'''
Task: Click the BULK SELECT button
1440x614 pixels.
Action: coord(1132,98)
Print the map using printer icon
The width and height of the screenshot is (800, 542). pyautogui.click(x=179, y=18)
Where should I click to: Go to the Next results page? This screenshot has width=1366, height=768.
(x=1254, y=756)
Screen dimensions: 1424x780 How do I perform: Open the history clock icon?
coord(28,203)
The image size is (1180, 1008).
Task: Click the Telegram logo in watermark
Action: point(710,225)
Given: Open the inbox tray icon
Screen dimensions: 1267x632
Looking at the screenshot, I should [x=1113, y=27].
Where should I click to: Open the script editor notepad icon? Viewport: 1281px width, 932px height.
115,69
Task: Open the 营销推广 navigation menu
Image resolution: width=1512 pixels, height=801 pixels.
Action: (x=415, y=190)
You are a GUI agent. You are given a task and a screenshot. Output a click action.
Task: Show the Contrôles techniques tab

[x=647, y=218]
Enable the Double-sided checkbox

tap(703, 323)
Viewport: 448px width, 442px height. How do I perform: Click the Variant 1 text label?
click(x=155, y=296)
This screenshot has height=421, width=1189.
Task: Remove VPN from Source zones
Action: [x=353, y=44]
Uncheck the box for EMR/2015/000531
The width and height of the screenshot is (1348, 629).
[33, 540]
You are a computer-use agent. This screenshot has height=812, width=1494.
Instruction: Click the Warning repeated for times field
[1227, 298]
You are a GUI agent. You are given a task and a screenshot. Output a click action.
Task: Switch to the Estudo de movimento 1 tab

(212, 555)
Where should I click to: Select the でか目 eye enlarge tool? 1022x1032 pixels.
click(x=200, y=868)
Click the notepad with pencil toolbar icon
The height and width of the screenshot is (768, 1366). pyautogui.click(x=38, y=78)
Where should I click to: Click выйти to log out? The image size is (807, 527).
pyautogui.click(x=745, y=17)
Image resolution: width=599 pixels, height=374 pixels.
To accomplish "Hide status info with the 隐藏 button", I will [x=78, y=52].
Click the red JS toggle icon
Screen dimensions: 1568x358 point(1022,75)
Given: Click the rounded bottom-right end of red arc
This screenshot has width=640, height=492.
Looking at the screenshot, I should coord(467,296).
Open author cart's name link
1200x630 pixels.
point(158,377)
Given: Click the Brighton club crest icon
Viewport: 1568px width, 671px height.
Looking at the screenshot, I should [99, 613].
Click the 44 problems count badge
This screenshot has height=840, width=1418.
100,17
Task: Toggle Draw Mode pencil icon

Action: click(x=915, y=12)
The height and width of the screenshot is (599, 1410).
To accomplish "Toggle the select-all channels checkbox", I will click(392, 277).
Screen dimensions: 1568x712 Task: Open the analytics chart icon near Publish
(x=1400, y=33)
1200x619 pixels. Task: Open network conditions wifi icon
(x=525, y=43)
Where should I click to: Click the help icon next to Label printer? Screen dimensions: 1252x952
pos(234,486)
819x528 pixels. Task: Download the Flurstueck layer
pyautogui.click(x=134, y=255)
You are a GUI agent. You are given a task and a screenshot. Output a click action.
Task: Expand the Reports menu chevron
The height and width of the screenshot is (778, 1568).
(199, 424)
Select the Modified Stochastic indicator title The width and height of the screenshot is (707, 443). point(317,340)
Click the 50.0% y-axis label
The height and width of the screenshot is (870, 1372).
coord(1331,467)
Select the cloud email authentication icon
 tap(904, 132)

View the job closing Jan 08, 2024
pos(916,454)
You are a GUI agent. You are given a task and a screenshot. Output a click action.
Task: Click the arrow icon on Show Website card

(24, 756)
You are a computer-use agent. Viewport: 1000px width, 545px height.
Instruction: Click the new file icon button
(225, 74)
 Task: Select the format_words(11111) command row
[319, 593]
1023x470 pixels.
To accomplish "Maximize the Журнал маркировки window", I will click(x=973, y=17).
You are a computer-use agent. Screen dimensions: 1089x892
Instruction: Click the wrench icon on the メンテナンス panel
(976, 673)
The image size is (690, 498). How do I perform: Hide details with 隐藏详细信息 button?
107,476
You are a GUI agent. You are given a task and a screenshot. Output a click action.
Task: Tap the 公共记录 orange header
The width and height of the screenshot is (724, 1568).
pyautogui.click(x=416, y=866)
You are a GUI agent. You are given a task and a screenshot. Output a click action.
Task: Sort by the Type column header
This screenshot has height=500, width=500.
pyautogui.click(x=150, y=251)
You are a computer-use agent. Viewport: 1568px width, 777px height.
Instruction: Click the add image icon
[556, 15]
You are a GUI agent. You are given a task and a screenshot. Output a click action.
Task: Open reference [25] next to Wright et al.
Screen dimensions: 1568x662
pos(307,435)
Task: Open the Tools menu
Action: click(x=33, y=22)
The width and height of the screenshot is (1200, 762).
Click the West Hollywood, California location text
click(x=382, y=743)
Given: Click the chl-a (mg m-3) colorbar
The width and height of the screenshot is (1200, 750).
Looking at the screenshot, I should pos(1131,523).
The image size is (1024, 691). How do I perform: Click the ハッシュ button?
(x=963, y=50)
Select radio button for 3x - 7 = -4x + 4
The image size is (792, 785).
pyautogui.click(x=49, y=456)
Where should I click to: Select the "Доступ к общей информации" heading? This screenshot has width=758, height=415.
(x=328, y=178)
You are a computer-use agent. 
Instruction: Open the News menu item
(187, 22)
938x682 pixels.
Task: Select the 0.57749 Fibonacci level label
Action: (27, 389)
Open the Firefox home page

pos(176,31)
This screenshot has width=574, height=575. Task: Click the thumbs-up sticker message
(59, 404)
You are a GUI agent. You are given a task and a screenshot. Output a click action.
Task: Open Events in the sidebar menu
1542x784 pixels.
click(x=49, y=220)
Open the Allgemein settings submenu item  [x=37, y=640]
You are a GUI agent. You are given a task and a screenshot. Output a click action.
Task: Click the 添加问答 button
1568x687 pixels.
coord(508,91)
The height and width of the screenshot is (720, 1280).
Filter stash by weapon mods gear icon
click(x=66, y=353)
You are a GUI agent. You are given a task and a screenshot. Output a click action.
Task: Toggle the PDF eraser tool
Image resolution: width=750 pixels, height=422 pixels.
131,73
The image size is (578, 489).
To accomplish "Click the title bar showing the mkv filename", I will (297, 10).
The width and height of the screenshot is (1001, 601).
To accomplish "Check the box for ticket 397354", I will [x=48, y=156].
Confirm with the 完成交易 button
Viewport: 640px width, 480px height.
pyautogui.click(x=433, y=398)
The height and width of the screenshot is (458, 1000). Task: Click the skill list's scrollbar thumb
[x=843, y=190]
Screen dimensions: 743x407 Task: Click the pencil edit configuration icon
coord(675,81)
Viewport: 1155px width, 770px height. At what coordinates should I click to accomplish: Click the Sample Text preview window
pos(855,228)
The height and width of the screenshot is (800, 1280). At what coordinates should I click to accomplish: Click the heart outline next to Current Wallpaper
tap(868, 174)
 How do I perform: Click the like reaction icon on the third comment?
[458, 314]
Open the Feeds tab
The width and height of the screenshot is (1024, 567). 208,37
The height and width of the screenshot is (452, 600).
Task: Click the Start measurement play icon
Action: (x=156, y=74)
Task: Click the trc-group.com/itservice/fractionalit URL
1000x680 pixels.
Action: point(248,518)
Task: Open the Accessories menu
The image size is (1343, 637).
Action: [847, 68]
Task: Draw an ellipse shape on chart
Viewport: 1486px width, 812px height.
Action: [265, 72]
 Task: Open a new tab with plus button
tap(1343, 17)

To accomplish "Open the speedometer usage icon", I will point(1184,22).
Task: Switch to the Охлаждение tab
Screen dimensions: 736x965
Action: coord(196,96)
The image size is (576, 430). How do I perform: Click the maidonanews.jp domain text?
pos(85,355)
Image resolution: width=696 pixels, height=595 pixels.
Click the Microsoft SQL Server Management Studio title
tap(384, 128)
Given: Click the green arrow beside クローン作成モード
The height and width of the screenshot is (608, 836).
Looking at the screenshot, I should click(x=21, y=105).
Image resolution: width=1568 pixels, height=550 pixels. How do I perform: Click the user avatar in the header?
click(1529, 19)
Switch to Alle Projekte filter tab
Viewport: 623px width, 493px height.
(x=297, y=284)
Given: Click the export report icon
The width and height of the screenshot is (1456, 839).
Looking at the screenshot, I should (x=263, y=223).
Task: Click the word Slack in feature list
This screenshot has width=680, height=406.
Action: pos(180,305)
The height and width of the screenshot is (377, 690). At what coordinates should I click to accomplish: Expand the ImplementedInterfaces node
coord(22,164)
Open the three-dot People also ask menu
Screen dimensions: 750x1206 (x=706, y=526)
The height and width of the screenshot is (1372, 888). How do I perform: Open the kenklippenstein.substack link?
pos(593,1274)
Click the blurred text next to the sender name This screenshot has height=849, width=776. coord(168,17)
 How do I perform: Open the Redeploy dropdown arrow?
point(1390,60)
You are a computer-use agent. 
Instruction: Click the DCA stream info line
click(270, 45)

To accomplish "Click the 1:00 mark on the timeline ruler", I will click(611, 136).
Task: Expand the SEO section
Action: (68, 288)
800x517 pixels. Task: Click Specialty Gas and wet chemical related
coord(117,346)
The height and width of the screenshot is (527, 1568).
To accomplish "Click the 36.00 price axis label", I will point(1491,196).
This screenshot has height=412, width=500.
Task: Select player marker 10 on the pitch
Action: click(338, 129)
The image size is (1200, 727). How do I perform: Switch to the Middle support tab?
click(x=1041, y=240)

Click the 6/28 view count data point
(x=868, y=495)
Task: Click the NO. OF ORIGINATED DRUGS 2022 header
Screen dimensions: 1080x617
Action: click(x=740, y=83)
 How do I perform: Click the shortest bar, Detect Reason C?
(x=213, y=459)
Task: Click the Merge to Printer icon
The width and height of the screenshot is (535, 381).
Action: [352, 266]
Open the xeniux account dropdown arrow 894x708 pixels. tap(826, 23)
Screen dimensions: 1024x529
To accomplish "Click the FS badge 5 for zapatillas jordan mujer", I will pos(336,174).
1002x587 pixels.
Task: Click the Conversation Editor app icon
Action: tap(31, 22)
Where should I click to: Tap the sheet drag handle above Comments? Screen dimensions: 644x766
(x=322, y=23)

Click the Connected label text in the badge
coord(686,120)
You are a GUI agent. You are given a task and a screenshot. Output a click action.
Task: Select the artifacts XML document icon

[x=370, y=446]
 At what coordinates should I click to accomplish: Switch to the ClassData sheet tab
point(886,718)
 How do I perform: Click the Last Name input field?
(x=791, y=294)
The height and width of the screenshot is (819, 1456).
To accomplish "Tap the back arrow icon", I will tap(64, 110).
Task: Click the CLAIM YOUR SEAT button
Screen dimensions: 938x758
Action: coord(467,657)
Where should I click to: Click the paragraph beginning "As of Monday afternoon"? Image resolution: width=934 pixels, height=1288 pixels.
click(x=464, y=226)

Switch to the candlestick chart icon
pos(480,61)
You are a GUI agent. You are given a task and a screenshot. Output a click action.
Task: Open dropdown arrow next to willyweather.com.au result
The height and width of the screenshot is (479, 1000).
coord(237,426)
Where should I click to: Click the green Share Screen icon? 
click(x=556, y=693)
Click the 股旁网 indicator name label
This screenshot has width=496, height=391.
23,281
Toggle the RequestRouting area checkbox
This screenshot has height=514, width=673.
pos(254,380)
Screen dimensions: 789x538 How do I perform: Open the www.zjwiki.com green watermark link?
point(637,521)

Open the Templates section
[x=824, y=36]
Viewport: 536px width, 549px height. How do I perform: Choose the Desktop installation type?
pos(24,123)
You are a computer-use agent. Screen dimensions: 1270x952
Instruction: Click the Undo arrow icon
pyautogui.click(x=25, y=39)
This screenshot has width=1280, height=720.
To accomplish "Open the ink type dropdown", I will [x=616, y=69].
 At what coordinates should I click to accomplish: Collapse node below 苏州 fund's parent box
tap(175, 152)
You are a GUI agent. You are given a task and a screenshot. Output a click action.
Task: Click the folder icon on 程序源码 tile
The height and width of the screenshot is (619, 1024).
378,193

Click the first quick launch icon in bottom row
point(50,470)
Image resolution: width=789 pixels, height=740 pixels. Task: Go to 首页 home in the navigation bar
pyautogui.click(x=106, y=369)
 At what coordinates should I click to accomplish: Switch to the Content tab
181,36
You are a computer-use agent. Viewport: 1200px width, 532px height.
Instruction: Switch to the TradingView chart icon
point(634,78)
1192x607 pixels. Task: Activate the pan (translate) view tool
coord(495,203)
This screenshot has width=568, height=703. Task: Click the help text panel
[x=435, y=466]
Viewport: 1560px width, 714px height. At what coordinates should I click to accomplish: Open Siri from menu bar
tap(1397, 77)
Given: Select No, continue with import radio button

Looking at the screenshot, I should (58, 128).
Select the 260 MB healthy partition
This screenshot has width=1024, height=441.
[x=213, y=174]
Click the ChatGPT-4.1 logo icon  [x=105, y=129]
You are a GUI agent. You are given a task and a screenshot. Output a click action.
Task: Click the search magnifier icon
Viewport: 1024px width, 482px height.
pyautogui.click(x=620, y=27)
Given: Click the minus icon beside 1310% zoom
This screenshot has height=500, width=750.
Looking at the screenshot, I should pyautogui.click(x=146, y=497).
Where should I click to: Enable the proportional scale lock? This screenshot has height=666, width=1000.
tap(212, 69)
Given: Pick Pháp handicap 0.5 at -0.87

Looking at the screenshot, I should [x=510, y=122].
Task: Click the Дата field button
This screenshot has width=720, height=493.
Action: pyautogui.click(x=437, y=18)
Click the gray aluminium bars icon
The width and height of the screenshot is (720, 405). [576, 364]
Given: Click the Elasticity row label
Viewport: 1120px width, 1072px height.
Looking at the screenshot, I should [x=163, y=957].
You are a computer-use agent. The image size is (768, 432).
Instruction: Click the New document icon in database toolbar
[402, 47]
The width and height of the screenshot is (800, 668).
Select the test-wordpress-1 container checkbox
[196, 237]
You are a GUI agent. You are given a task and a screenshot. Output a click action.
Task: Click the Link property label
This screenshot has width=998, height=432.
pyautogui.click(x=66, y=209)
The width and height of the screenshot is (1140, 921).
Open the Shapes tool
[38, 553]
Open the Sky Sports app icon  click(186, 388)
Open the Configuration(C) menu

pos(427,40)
'''
— REQUIREMENT —
Sift the material for lines with the string "indicator". Copy each one found.

— ANSWER BOX —
Select the Modified Stochastic indicator title The width and height of the screenshot is (707, 443). point(317,340)
Click the 股旁网 indicator name label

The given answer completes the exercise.